• [WHAT YOU NEED TO DO]: Below are the records. Transcribe them exactly.

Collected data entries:
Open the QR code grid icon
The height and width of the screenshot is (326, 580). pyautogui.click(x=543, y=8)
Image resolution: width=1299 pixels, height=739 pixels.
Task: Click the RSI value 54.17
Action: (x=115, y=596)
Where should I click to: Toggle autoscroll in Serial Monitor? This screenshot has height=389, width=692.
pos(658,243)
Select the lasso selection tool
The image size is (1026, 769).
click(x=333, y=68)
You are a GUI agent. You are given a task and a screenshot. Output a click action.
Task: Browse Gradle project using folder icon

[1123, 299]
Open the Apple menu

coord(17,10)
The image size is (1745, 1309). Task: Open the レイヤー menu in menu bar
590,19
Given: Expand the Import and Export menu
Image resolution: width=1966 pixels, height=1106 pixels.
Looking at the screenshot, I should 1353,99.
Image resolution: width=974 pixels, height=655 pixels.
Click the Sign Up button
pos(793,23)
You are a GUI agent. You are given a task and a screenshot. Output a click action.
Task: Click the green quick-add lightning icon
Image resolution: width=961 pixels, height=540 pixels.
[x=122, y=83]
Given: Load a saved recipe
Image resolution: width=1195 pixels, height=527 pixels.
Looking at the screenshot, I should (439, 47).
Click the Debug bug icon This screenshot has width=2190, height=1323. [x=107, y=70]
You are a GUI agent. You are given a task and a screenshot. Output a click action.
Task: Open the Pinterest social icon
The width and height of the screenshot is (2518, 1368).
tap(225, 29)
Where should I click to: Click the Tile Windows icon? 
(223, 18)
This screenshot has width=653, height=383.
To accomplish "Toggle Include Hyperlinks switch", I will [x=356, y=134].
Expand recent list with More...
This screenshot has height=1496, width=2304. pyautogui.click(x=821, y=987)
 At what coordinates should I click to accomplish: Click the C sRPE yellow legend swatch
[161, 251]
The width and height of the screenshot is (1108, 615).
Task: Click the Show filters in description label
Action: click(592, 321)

• [COMPLETED EXERCISE]:
Open the QR code grid icon
The height and width of the screenshot is (326, 580). pyautogui.click(x=543, y=8)
Image resolution: width=1299 pixels, height=739 pixels.
Task: Click the RSI value 54.17
Action: (x=115, y=596)
Where should I click to: Toggle autoscroll in Serial Monitor? This screenshot has height=389, width=692.
pos(658,243)
Select the lasso selection tool
The image size is (1026, 769).
click(x=333, y=68)
You are a GUI agent. You are given a task and a screenshot. Output a click action.
Task: Browse Gradle project using folder icon

[1123, 299]
Open the Apple menu

coord(17,10)
The image size is (1745, 1309). Task: Open the レイヤー menu in menu bar
590,19
Given: Expand the Import and Export menu
Image resolution: width=1966 pixels, height=1106 pixels.
Looking at the screenshot, I should 1353,99.
Image resolution: width=974 pixels, height=655 pixels.
Click the Sign Up button
pos(793,23)
You are a GUI agent. You are given a task and a screenshot. Output a click action.
Task: Click the green quick-add lightning icon
Image resolution: width=961 pixels, height=540 pixels.
[x=122, y=83]
Given: Load a saved recipe
Image resolution: width=1195 pixels, height=527 pixels.
Looking at the screenshot, I should (439, 47).
Click the Debug bug icon This screenshot has width=2190, height=1323. [x=107, y=70]
You are a GUI agent. You are given a task and a screenshot. Output a click action.
Task: Open the Pinterest social icon
The width and height of the screenshot is (2518, 1368).
tap(225, 29)
Where should I click to: Click the Tile Windows icon? 
(223, 18)
This screenshot has width=653, height=383.
To accomplish "Toggle Include Hyperlinks switch", I will [x=356, y=134].
Expand recent list with More...
This screenshot has height=1496, width=2304. pyautogui.click(x=821, y=987)
 At what coordinates should I click to accomplish: Click the C sRPE yellow legend swatch
[161, 251]
The width and height of the screenshot is (1108, 615).
Task: Click the Show filters in description label
Action: click(592, 321)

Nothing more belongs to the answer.